_Task details_.
Locate the line that contains "This screenshot has width=809, height=809." in the entries below, then repeat it and every following line through the line that contains "Given: Navigate to My Apps", exactly, and no others.

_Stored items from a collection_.

══════════

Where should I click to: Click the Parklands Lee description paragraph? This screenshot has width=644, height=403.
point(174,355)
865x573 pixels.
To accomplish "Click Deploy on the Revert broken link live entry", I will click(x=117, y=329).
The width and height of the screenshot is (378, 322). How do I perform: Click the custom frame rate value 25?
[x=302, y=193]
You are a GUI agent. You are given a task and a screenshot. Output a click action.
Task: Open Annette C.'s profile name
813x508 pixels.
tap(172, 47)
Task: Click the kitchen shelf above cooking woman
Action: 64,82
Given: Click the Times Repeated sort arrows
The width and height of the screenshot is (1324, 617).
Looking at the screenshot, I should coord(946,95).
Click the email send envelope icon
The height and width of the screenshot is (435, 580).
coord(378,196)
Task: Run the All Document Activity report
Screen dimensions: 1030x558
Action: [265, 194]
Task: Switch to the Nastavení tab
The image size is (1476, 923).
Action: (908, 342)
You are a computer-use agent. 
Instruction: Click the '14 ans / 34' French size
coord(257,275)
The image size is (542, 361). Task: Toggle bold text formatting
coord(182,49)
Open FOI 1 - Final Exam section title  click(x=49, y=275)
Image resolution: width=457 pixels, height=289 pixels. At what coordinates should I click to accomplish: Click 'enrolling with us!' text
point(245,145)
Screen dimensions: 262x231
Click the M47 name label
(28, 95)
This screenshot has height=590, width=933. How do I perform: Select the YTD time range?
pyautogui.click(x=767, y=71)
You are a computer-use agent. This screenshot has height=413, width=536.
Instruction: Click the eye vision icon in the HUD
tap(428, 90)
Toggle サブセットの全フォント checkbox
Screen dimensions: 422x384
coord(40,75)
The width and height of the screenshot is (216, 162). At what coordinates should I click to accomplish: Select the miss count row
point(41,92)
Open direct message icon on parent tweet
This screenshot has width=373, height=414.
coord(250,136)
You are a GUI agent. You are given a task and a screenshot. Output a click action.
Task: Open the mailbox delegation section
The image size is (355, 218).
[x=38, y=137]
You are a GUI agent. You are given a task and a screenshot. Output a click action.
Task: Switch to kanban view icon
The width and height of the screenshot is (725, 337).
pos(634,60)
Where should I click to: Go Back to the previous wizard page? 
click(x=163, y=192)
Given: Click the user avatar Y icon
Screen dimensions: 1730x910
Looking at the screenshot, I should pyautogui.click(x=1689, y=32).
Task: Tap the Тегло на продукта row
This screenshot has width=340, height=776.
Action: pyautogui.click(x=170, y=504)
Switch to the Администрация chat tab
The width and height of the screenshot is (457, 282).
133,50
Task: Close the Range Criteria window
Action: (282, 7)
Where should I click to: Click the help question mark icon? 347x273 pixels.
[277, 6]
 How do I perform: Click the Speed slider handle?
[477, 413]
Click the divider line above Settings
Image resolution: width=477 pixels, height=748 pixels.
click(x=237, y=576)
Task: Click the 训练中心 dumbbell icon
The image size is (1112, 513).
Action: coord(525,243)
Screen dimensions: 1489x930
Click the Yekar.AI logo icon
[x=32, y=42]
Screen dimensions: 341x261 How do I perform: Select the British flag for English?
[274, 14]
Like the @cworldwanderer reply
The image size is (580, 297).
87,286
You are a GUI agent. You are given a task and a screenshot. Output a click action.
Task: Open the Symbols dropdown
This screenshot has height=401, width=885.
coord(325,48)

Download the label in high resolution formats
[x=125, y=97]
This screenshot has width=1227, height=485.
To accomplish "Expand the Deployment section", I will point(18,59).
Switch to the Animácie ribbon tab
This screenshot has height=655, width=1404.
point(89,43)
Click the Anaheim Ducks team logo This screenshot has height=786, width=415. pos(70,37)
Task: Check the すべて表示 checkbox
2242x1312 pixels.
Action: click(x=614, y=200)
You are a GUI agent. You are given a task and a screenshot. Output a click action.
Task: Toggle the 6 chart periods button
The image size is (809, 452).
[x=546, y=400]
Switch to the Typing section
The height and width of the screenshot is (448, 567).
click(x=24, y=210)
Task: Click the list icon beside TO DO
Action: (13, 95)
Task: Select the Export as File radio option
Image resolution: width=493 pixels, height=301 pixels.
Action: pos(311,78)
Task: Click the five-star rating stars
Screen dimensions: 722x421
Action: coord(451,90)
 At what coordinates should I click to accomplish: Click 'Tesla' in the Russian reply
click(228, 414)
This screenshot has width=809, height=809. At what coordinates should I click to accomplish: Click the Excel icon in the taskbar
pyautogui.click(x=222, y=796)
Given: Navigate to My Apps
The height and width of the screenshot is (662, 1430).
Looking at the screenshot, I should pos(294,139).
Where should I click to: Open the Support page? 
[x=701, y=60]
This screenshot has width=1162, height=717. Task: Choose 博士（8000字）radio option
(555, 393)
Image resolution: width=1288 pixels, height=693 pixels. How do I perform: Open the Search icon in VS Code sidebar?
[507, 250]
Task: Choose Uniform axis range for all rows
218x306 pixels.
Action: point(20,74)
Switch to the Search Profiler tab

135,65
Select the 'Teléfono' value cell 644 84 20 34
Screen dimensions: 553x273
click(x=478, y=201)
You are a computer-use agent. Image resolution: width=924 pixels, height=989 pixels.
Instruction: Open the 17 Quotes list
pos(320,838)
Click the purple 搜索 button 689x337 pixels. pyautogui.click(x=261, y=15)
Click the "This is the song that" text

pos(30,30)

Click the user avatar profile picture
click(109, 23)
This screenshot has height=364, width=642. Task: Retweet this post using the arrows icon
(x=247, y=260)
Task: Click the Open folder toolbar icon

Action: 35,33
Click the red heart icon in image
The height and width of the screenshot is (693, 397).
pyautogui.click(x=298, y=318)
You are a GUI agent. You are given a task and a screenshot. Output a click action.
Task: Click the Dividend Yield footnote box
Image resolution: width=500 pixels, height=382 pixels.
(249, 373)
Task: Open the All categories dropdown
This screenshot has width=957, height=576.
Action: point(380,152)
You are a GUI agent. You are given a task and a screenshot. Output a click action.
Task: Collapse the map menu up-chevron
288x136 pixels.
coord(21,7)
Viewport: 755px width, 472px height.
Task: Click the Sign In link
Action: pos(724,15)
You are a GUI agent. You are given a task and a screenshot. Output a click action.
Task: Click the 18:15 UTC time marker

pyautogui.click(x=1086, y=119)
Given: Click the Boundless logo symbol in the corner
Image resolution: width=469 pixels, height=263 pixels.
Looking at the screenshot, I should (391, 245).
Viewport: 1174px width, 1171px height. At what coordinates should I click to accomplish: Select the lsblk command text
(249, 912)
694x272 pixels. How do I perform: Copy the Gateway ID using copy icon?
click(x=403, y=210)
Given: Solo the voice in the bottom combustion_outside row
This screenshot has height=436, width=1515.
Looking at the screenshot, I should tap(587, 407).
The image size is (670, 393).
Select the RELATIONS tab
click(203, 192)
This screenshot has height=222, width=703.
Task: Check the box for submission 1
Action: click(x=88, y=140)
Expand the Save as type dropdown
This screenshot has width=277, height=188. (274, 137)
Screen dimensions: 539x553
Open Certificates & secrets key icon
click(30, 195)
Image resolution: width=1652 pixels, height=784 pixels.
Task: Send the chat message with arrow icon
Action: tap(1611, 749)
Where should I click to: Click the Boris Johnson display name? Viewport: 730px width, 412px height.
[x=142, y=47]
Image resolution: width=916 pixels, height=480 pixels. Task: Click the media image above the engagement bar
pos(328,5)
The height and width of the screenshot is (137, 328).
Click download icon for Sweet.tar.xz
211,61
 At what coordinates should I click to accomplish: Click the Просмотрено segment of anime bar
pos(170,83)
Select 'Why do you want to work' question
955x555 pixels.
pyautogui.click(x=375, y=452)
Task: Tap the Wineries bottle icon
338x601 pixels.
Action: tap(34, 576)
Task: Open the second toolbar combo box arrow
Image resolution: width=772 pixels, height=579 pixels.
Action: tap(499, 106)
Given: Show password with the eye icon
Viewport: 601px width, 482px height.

══════════

_Exercise output_.
This screenshot has width=809, height=809. At what coordinates should I click to accomplish: Click the Excel icon in the taskbar
pyautogui.click(x=222, y=796)
Given: Navigate to My Apps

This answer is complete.